Part of the brain responsible for sensing

The sensory cortex can refer sometimes to the primary somatosensory cortex, or it can be used as a term for the primary and secondary cortices of the different senses (two cortices each, on left and right hemisphere): the visual cortex on the occipital lobes, the auditory cortex on the temporal lobes, the primary olfactory cortex on the uncus of the piriform region of the temporal lobes, the gustatory cortex on the insular lobe (also referred to as the insular cortex), and the primary somatosensory cortex on the anterior parietal lobes. Just posterior to the primary somatosensory cortex lies the somatosensory association cortex or area, which integrates sensory information from the primary somatosensory cortex (temperature, pressure, etc.) to construct an understanding of the object being felt. Inferior to the frontal lobes are found the olfactory bulbs, which receive sensory input from the olfactory nerves and route those signals throughout the brain. Not all olfactory information is routed to the olfactory cortex: some neural fibers are routed to the supraorbital region of the frontal lobe, while others are routed directly to limbic structures. The direct limbic connection makes the olfactory sense unique.

The brain cortical regions are related to the auditory, visual, olfactory, and somatosensory (touch, proprioception) sensations, which are located lateral to the lateral fissure and posterior to the central sulcus, that is, more toward the back of the brain.
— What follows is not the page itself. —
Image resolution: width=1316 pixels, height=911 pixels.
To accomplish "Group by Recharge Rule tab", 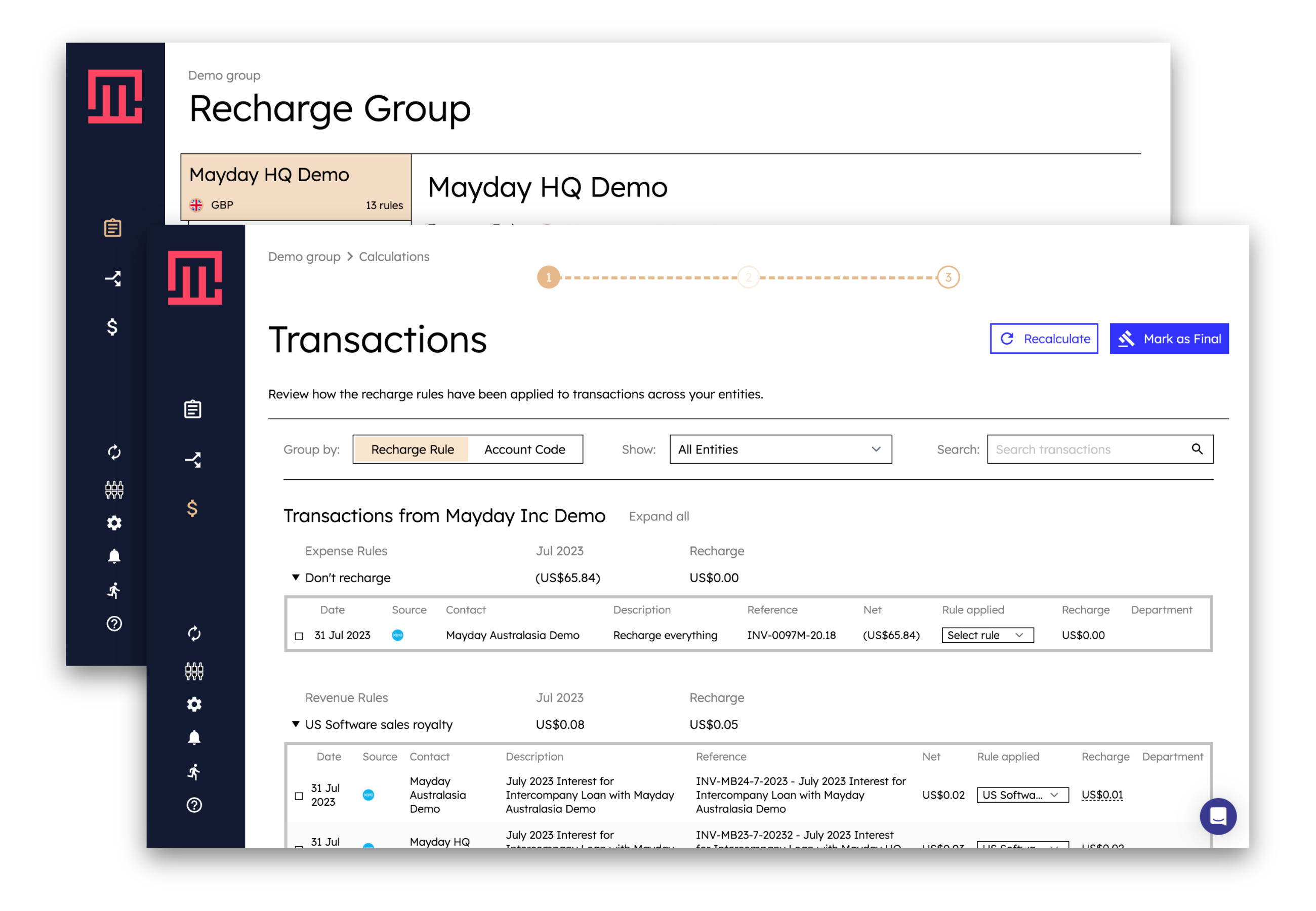I will coord(412,450).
The cortical region related to gustatory sensation is located anterior to the central sulcus.

Note that the central sulcus (sometimes referred to as the central fissure) divides the primary motor cortex (on the precentral gyrus of the posterior frontal lobe) from the primary somatosensory cortex (on the postcentral gyrus of the anterior parietal lobe).

The sensory cortex is involved in somatic sensation, visual stimuli, and movement planning.